Short-term predictions match outbreak data
Global data networks that connect people through their devices have made it possible to create accurate short-term forecasts of new COVID-19 cases using a method pioneered by Sandia researchers Jaideep Ray and Cosmin Safta.
Jaideep and Cosmin used a model developed more than a decade ago to track plague epidemics using statistics. For COVID-19, the two also drew upon the advice of their Sandia co-workers with expertise in modeling, mathematics and software engineering.
“I first started using this method in 2008-09. Cosmin and I adapted it in 2010 to track influenza-like illnesses,” Jaideep said. “When COVID-19 began to spread so rapidly, we knew we could use the same method to help forecast the outbreak.”
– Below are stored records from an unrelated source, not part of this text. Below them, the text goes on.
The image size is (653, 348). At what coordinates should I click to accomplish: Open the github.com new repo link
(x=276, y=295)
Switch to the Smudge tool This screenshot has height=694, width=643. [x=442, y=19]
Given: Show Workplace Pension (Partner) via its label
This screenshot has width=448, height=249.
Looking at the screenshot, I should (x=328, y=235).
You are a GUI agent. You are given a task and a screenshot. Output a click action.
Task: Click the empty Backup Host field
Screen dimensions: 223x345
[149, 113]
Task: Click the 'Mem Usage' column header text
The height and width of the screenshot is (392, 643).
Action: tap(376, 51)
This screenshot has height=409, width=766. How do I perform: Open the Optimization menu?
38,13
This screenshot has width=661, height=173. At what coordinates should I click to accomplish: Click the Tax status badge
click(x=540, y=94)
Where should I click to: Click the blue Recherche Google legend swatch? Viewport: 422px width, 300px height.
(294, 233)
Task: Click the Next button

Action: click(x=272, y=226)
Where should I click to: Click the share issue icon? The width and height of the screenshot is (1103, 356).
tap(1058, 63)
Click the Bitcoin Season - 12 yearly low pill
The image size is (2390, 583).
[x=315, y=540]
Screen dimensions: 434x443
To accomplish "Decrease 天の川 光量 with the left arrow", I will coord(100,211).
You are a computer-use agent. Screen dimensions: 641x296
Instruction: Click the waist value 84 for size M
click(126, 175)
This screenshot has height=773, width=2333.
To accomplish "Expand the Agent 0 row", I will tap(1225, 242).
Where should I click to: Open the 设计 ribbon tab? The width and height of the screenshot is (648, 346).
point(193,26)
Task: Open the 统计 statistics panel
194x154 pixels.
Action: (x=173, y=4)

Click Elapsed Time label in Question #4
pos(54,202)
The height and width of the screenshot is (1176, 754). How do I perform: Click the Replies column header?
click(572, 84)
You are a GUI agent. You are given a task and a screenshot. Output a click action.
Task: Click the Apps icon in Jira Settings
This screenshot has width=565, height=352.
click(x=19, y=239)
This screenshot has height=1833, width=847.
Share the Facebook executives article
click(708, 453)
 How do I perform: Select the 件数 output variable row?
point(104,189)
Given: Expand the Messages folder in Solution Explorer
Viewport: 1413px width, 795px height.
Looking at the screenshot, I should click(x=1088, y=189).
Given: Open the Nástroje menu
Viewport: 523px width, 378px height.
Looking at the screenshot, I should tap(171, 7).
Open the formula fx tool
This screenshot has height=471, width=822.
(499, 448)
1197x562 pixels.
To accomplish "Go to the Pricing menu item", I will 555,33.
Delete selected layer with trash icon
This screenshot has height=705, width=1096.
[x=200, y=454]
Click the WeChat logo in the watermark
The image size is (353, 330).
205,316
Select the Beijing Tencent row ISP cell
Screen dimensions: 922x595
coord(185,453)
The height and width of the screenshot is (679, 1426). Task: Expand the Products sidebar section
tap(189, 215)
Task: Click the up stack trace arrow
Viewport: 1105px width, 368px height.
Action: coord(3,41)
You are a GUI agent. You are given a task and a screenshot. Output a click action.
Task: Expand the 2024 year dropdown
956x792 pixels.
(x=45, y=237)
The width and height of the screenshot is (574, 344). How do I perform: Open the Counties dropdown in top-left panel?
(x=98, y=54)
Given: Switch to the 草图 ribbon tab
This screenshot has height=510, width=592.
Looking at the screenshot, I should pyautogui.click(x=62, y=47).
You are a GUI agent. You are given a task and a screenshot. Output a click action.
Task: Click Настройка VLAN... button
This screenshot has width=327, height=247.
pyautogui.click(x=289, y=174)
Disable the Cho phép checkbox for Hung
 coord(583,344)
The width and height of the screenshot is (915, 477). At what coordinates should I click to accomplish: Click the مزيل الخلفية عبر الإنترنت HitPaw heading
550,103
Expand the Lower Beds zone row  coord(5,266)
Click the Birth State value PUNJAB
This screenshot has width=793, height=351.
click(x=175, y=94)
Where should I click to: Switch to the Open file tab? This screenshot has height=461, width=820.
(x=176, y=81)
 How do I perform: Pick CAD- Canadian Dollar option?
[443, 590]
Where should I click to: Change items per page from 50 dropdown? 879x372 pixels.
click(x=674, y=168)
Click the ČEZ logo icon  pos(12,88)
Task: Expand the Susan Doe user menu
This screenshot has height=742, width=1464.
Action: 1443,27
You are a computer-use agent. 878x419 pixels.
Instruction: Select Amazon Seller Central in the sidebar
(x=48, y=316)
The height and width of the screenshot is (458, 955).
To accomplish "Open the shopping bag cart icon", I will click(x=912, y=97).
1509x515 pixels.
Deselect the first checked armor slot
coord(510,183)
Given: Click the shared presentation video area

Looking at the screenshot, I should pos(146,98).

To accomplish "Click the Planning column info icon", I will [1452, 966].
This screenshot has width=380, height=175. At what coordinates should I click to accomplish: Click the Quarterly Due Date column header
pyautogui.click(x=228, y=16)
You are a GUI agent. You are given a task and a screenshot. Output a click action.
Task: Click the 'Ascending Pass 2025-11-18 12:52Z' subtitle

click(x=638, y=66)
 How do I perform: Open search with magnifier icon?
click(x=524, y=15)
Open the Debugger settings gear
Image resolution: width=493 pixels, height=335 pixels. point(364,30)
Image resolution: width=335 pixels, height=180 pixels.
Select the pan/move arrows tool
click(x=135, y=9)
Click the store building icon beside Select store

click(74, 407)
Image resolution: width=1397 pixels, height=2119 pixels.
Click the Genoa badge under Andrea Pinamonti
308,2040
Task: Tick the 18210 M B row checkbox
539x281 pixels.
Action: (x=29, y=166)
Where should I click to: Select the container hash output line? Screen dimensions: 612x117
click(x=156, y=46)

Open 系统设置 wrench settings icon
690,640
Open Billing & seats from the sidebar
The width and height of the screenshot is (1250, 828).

He and Cosmin use publicly available data from the Centers for Disease Control and Prevention, the New York Times Data Repository, Johns Hopkins University and various state departments of health. Within minutes, and without the need for high-performance computing resources, the researchers can forecast new cases in a region or nationally for the next seven to 10 days. Since April, the number of new cases has roughly followed the trends predicted by the team.
“This method is a relatively easy and inexpensive way to get short-term forecasts about new coronavirus cases that decision-makers can use to allocate health care resources and response,” Cosmin said. “This method is much easier and cheaper to do than methods that require more robust computers and manpower.”
Accuracy over time
The range of accuracy for the predictions varies with the number of days out the researchers are trying to forecast. So, while the number of cases has generally followed the trends predicted in the model within a week or so, the method is not useful to predict more than 10 days out.
“The forecasts come with a range within which users can expect reality to lie,” Jaideep said. “The range changes daily depending on the data, but the model ensures that the user can have 95% confidence that reality will fall within the range.”